Growing evidence has revealed that there is age-related accumulation of DNA methylation during tumourigenesis [49] and that DNA methylation patterns in blood between men and women exhibit considerable differences [50]. In addition, H. pylori and the inflammatory response it triggers may facilitate carcinogenesis in gastric epithelial cells by inducing dysregulation of DNA methylation in the promoter regions of various genes [51, 52]. Given the points mentioned above, we performed subgroup analyses according to age, sex and H. pylori infection. The results indicated that ZNF331 methylation was significantly correlated with GC only in males, which to some extent illustrates the sex-related methylation differences. There were also marginal correlations between ZNF331 methylation and GC within both the younger and older groups, WIF1 methylation and GC risk in the younger group, and ZNF331 methylation and GC risk in the H. pylori-negative group.

The prognostic effect of ZNF331 and WIF1 methylation was also evaluated in the present work. The results concluded that tumour size and tumour stage could independently influence GC prognosis.

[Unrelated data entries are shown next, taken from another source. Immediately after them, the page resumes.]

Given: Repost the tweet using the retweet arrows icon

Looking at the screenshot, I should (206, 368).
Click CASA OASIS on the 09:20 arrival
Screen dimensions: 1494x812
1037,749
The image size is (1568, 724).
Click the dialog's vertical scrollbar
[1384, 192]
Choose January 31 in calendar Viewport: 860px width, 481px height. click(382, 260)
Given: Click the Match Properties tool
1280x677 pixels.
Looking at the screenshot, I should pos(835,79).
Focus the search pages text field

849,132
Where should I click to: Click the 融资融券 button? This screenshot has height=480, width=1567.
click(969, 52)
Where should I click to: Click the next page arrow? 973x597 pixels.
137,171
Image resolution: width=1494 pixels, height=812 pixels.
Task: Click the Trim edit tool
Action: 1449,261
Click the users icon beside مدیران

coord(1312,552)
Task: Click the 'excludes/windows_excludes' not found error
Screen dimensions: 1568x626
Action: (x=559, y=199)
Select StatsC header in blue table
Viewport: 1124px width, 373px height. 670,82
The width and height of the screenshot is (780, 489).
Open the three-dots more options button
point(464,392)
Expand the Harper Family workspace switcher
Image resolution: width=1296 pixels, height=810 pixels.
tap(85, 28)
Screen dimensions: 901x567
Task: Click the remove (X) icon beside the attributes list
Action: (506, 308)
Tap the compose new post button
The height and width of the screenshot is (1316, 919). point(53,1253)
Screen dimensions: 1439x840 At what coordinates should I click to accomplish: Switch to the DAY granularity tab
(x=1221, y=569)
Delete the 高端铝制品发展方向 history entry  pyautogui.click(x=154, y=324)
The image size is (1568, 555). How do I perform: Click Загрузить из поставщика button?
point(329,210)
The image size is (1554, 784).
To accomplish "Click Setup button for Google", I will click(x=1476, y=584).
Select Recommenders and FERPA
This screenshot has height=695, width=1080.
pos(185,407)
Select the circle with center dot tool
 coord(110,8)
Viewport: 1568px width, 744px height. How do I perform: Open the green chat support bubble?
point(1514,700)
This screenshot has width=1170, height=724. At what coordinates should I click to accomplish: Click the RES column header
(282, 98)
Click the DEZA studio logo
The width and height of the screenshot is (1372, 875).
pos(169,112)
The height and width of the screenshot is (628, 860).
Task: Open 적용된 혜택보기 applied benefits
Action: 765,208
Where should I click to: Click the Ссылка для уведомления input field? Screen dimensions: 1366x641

It has been reported that colorectal cancer patients with ZNF331 methylation have poor overall survival [16, 17], and WIF1 methylation is negatively correlated with prognosis in oesophageal cancer [22]. However, no association was found between candidate gene methylation and GC prognosis.

MS-HRM has been proposed to be a rapid and cost-effective way to measure methylation levels in a large panel of samples, and the detection limit can be as low as 0.1% of gene methylation [53,54,55,56]. Moreover, our previous studies have demonstrated the stability and reliability of the MS-HRM assay, which is feasible for methylation detection in peripheral blood, although the methylation levels measured by MS-HRM were relatively lower than those measured by pyrosequencing [57, 58]. It is also worth noting that the potential nondifferential misclassification bias due to the underestimation of gene methylation levels may have resulted in smaller but still significant effect sizes [59,60,61]. Nevertheless, we recognized the limitations of the MS-HRM method used in this study that it can only give a semiquantitative estimation of the DNA methylation level, and the results estimated from heterogeneously methylated samples are largely qualitative. Thus, further validations by sequencing methodologies or other available techniques are necessary for future work.

This study also has several other limitations. First, we could not elucidate the chronological order of gene methylation and GC due to the retrospective nature of this study. Second, recall bias may have affected our results, although efforts were made to minimize this bias. Third, dietary factors were collected by frequency rather than quantity, which might influence the efficiency of the analysis.

Conclusion

In summary, this study uncovered that ZNF331 methylation in PBLs was correlated with the risk of GC. The combined effects between ZNF331 methylation and high intakes of green vegetables and garlic might decrease the risk of GC.